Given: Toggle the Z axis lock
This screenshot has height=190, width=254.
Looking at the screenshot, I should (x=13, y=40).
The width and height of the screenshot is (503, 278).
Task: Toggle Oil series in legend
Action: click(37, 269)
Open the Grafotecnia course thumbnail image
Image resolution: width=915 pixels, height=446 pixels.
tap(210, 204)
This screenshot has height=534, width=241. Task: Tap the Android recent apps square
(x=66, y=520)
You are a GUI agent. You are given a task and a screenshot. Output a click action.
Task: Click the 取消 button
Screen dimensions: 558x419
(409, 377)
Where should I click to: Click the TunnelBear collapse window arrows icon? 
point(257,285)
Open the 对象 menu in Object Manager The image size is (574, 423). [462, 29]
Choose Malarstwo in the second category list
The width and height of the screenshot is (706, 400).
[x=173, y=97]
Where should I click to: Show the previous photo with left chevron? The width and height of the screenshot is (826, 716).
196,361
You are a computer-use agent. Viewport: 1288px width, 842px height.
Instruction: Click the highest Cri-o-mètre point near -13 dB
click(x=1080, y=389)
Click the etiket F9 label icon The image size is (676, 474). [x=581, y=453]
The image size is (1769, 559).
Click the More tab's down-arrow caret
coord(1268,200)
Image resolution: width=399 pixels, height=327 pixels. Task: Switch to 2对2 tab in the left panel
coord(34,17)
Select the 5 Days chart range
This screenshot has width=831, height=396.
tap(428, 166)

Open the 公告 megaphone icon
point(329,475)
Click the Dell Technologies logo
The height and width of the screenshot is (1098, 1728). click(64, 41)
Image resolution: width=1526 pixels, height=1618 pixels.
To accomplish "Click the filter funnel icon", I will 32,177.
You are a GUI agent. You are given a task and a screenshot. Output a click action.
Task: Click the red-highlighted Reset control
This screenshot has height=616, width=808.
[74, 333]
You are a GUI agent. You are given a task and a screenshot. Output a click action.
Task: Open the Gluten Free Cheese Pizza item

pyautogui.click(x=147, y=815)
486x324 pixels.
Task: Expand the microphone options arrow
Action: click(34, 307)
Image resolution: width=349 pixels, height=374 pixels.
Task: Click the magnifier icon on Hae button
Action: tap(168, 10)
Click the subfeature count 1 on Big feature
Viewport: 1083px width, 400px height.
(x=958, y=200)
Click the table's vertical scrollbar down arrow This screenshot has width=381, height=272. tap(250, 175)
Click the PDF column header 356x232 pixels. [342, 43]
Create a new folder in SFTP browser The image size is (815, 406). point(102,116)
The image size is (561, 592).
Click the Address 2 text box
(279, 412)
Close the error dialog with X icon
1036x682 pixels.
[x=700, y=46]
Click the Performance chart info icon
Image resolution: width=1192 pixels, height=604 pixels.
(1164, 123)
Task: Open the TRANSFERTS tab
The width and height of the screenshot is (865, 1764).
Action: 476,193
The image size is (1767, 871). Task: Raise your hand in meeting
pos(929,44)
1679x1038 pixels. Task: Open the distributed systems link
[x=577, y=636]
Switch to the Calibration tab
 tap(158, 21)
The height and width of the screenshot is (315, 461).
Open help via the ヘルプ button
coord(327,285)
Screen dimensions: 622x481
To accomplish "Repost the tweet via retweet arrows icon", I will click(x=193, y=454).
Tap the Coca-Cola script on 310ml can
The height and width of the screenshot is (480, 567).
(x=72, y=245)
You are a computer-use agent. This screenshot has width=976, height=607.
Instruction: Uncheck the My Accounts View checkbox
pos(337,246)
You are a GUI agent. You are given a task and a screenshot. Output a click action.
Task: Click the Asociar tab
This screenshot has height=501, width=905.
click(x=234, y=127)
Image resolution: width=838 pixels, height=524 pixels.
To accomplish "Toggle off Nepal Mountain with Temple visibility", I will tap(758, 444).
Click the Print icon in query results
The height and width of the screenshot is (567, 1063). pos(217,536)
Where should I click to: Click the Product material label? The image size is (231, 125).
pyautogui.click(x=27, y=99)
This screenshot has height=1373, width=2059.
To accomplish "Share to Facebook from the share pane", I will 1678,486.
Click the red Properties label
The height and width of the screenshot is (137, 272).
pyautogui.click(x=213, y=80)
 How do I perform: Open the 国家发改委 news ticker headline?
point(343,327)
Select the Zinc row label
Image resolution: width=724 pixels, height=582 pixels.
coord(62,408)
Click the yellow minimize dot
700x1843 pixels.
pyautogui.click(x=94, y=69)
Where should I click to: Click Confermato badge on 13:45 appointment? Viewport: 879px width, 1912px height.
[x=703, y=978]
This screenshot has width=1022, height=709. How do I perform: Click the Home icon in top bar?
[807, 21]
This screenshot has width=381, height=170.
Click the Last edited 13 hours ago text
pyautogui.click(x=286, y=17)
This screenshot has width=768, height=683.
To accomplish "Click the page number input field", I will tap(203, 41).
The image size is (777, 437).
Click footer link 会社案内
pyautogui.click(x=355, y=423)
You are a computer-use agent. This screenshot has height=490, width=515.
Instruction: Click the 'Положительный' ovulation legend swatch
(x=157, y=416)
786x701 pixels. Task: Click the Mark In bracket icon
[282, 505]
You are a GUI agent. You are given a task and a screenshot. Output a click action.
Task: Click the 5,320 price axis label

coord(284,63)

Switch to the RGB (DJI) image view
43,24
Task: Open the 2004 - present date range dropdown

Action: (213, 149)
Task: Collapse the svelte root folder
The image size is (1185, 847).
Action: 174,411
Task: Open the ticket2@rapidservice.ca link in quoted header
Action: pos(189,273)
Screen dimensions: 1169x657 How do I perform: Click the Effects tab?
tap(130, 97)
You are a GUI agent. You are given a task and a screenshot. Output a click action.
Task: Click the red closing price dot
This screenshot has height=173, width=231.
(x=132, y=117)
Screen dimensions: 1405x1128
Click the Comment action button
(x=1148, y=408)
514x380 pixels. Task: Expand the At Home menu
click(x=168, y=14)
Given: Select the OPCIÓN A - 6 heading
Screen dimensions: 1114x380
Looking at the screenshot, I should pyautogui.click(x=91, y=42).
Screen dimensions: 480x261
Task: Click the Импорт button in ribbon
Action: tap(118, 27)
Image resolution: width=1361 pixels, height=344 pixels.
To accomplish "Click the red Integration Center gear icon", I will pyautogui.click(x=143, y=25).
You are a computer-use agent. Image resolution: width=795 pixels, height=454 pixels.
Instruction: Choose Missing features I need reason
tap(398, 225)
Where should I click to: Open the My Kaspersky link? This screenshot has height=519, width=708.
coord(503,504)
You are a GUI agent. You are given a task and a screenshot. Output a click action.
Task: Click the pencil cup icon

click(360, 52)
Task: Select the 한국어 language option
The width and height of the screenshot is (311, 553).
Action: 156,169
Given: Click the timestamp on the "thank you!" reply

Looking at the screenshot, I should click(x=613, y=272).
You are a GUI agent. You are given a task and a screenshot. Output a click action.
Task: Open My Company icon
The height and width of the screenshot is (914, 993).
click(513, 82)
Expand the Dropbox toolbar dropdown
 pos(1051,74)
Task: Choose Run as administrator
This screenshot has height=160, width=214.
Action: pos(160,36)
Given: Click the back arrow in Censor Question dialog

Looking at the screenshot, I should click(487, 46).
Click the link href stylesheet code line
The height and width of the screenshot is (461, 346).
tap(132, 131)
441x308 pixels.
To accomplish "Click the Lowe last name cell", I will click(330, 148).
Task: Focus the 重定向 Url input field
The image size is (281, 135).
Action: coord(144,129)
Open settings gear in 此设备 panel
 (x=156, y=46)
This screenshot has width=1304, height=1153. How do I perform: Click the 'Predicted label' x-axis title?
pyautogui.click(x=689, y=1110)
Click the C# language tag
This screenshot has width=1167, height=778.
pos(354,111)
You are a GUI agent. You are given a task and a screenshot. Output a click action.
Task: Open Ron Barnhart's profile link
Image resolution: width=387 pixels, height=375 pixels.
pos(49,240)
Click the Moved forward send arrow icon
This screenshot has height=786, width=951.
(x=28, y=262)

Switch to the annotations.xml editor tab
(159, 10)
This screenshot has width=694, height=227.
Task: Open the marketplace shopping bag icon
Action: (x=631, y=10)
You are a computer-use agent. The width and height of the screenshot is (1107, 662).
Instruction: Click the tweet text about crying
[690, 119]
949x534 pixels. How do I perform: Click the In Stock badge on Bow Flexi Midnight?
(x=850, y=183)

### Task
Reproduce, exactly as they stand in the data above, the lines from the one that holds "The width and height of the screenshot is (865, 1764)." to the one that holds "has width=976, height=607.", inclusive.

### Answer to this problem
The width and height of the screenshot is (865, 1764).
Action: 476,193
The image size is (1767, 871). Task: Raise your hand in meeting
pos(929,44)
1679x1038 pixels. Task: Open the distributed systems link
[x=577, y=636]
Switch to the Calibration tab
 tap(158, 21)
The height and width of the screenshot is (315, 461).
Open help via the ヘルプ button
coord(327,285)
Screen dimensions: 622x481
To accomplish "Repost the tweet via retweet arrows icon", I will click(x=193, y=454).
Tap the Coca-Cola script on 310ml can
The height and width of the screenshot is (480, 567).
(x=72, y=245)
You are a computer-use agent. This screenshot has width=976, height=607.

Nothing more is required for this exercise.